- Server Installation from Source
-
- Prerequisites
-
- - machine to build the installation tar on
- - machine on which the server can be installed — this should have
- access to the Hadoop cluster in question, and be accessible from
- the machines you launch jobs from
- - an RDBMS — we recommend MySQL and provide instructions for it
- - Hadoop cluster
- - Unix user that the server will run as, and, if you are running your
- cluster in secure mode, an associated Kerberos service principal and keytabs.
- - Apache Ant 1.8 or greater. Version 1.7.x is not supported.
-
-
- Throughout these instructions when you see a word in italics it
- indicates a place where you should replace the word with a locally
- appropriate value such as a hostname or password.
-
- Building a tarball
-
- If you downloaded HCatalog from Apache or another site as a source release,
- you will need to first build a tarball to install.
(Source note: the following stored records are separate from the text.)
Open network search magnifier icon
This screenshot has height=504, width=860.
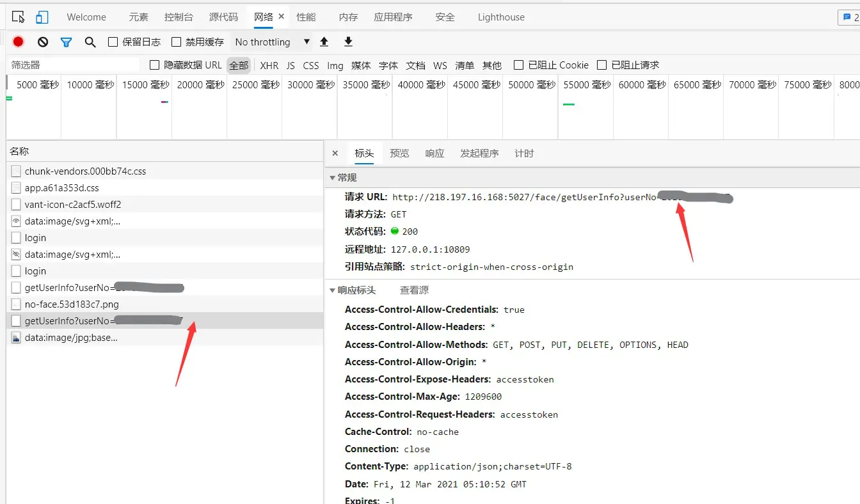(90, 42)
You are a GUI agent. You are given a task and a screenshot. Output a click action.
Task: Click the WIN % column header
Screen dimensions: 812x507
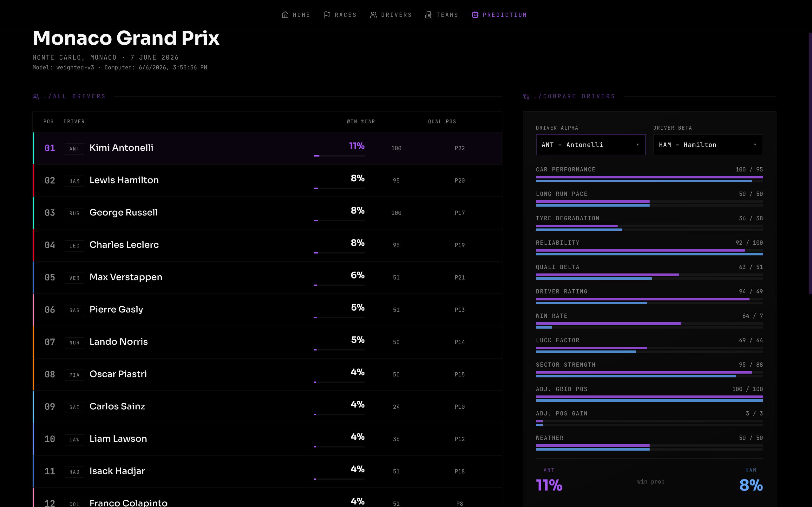356,122
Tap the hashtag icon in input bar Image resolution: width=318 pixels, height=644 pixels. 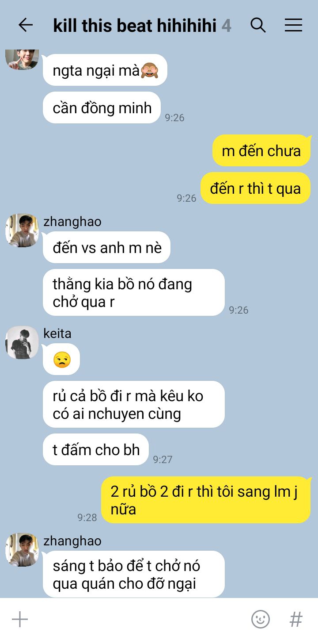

You can tell if you have
- a source release by looking at the name of the object you downloaded. If
- it is named hcatalog-src-0.5.0-incubating.tar.gz (notice the
- src in the name) then you have a source release.
-
- If you do not already have Apache Ant installed on your machine, you
- will need to obtain it. You can get it from the
- Apache Ant website. Once you download it, you will need to unpack it
- somewhere on your machine. The directory where you unpack it will be referred
- to as ant_home in this document.
-
- To produce a binary tarball from downloaded src tarball, execute the following steps:
- tar xzf hcatalog-src-0.5.0-incubating.tar.gz
- cd hcatalog-src-0.5.0-incubating
- ant_home/bin/ant package
- The tarball for installation should now be at
- build/hcatalog-0.5.0-incubating.tar.gz
-
- Database Setup
-
- If you do not already have Hive installed with MySQL, the following will
- walk you through how to do so. If you have already set this up, you can skip
- this step.
-
- Select a machine to install the database on. This need not be the same
- machine as the Thrift server, which we will set up later. For large
- clusters we recommend that they not be the same machine. For the
- purposes of these instructions we will refer to this machine as
- hivedb.acme.com
-
- Install MySQL server on hivedb.acme.com. You can obtain
- packages for MySQL from MySQL's
- download site. We have developed and tested with versions 5.1.46
- and 5.1.48. We suggest you use these versions or later.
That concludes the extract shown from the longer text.